On the generalization of the construction of quantum codes from Hermitian self-orthogonal codes
Carlos Galindo, Fernando Hernando
TL;DR
The paper generalizes the standard Hermitian self-orthogonal code construction for stabilizer quantum codes to extension fields $\mathbb{F}_{q^{2m}}$, showing that any Hermitian self-orthogonal $[n,k]_{q^{2m}}$ code yields an $[[mn, mn-2mk, \ge d^{\perp_h}]]_q$ stabilizer code. It provides a practical Jin-based method to generate such Hermitian self-orthogonal codes and a $K_n$-based bound to ensure broad applicability.

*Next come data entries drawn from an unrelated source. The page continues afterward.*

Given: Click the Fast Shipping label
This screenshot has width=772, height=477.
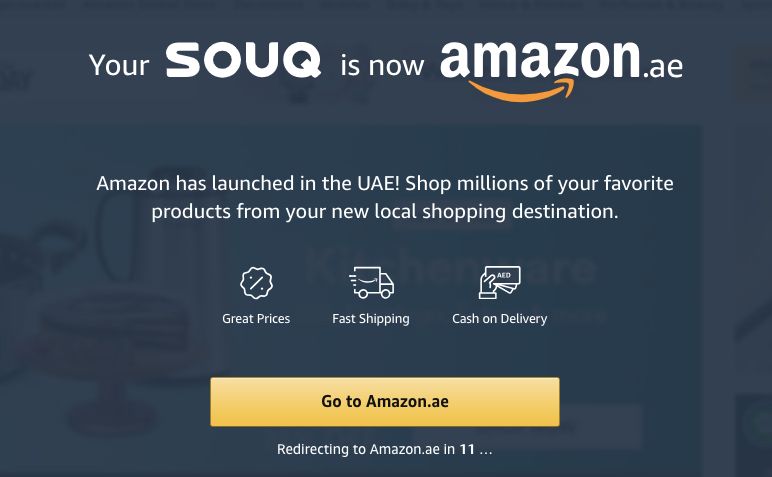Looking at the screenshot, I should (371, 318).
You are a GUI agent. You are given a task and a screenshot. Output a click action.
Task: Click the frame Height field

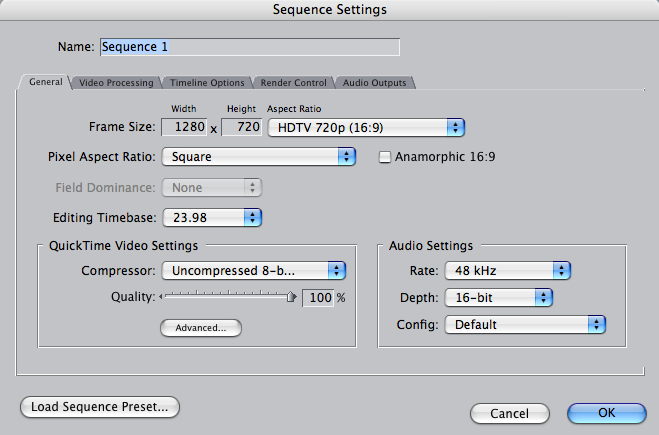(x=241, y=127)
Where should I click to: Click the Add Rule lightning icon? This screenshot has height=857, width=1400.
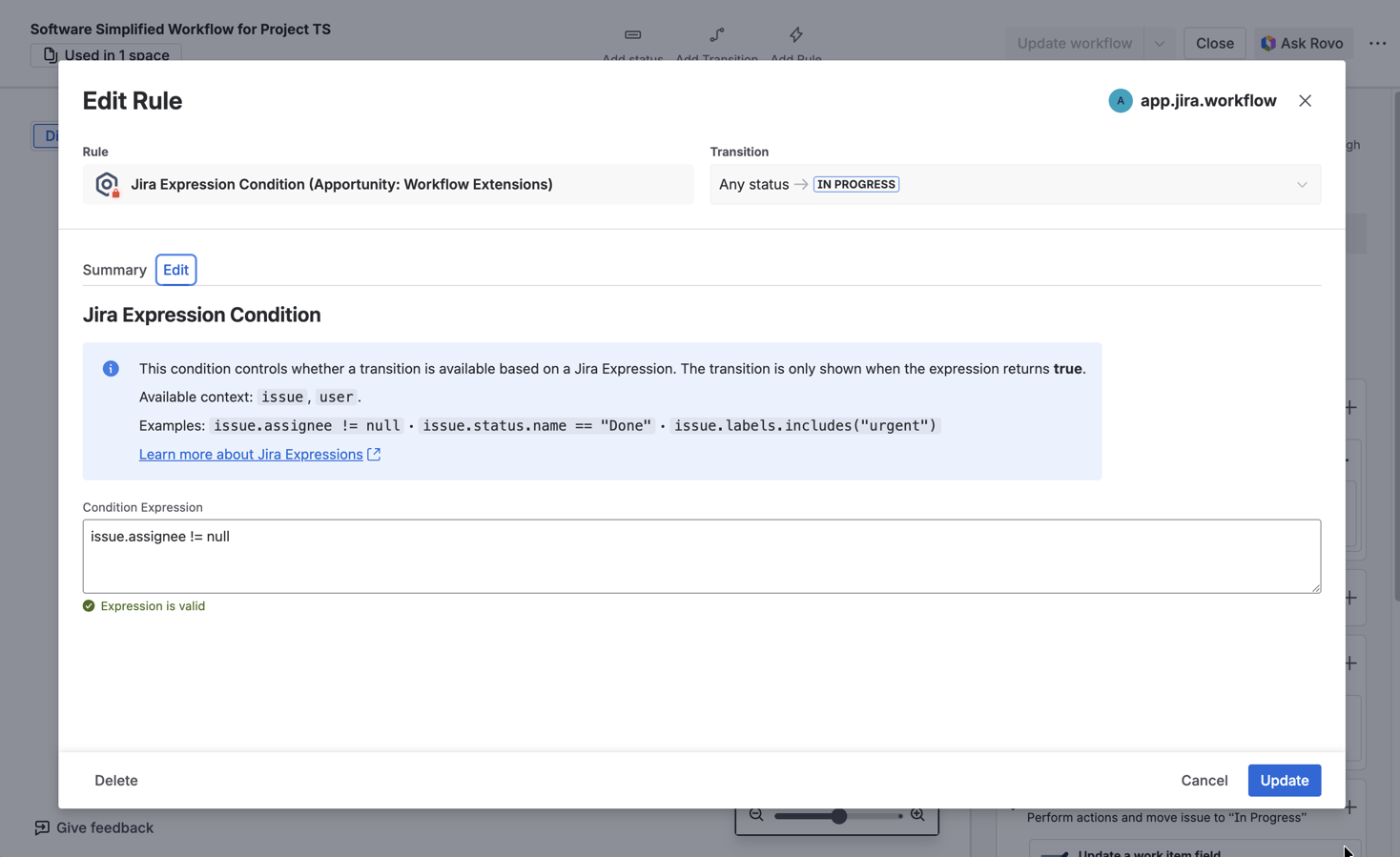point(795,35)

The authors produce a wealth of new codes, including numerous binary records and expansive non-binary families over fields such as $\mathbb{F}_4, \mathbb{F}_7, \mathbb{F}_8, \mathbb{F}_9$, often surpassing existing results (SLLG, Cao-Cui). Overall, the work expands the catalog of quantum codes with long lengths and improved parameters, potentially enhancing fault-tolerant quantum computing capabilities.
Abstract
Many $q$-ary stabilizer quantum codes can be constructed from Hermitian self-orthogonal $q^2$-ary linear codes. This result can be generalized to $q^{2 m}$-ary linear codes, $m > 1$. We give a result for easily obtaining quantum codes from that generalization. As a consequence we provide several new binary stabilizer quantum codes which are records according to \cite{codet} and new $q$-ary ones, with $q \neq 2$, improving others in the literature.